Arduino is a pretty neat idea. It's an open source hardware and software microprocessor environment based on the Atmel AVR® 8-bit series microcontrollers.

The software side of things is programmed in a simplifed C++ programming language derived from Wiring. Your Arduino programs (sketches) are compiled by the Arduino IDE (based on Processing) and then uploaded to the Atmel microcontroller's flash memory. A boot loader allows this to be done easily through either USB or a FTDI TTL-232R USB to 5.0v TTL serial cable (depending on version and/or variant).

The hardware is quite varied. Since the spec is open source, if you can adapt it to a particular function and form factor, and the application is popular, you can produce and sell it.
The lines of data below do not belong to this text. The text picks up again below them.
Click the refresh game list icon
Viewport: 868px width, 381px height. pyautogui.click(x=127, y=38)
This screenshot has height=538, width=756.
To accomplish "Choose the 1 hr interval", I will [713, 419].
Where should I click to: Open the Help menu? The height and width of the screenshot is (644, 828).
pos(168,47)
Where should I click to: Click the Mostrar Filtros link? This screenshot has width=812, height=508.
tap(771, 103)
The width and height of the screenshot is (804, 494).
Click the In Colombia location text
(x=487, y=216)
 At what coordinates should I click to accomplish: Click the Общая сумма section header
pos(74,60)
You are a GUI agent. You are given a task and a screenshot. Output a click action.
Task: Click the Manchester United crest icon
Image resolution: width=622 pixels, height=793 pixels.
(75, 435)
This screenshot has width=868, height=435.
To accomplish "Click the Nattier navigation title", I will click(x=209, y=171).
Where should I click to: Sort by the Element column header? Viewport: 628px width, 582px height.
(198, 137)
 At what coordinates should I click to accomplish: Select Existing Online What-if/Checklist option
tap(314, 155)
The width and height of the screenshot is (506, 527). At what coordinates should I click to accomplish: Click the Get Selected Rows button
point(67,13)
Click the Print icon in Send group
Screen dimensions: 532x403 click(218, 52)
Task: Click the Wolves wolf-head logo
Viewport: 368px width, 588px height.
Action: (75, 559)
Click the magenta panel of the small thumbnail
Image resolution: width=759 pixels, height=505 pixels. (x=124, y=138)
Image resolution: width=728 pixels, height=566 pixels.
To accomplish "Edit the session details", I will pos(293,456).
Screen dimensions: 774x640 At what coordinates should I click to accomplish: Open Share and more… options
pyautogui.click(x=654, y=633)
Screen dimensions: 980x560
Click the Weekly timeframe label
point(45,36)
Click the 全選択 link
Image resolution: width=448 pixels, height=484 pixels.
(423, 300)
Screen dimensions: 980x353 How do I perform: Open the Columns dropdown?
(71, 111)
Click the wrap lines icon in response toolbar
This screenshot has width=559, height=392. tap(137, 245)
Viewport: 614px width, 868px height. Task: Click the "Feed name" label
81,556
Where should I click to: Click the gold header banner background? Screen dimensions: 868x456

Typically, the major aspect of the board gets 'duino appended to it.

You even can build a uDuino, basically by boardstuffing a solderless breadboard with the correct components, a preprogrammed Atmel microprocessor and applying power.

Arduino is reserved for hardware produced by the official developers. The current board is the Arduino Duemilanove (2009) since upgraded to use an ATMega 328 microprocessor. It can be powered and programmed through its USB port.

The Duemilanove supports expansion boards through a set of header sockets that mate to header pins on the (shield) expansion board. The connections are two 8 pin and two 6 pin sockets. If you use wire wrap sockets in the shield, you can stack several of them for added circuits. Adafruit Industies has a very nicely crafted prototyping shield available in kit form or just the bare boards.

For experimenters who want expansive areas for those larger projects, the Boarduino is a good option. With straight header pins soldered into its peripheral .100 spaced holes, it can be plugged directly into the solderless breadboard. Power it with a 6-9Vdc power supply. If you use a wall wart, it needs a 2.1mm center-positive plug. Programming requires an FTDI TTL-232R USB to 5.0v TTL serial cable.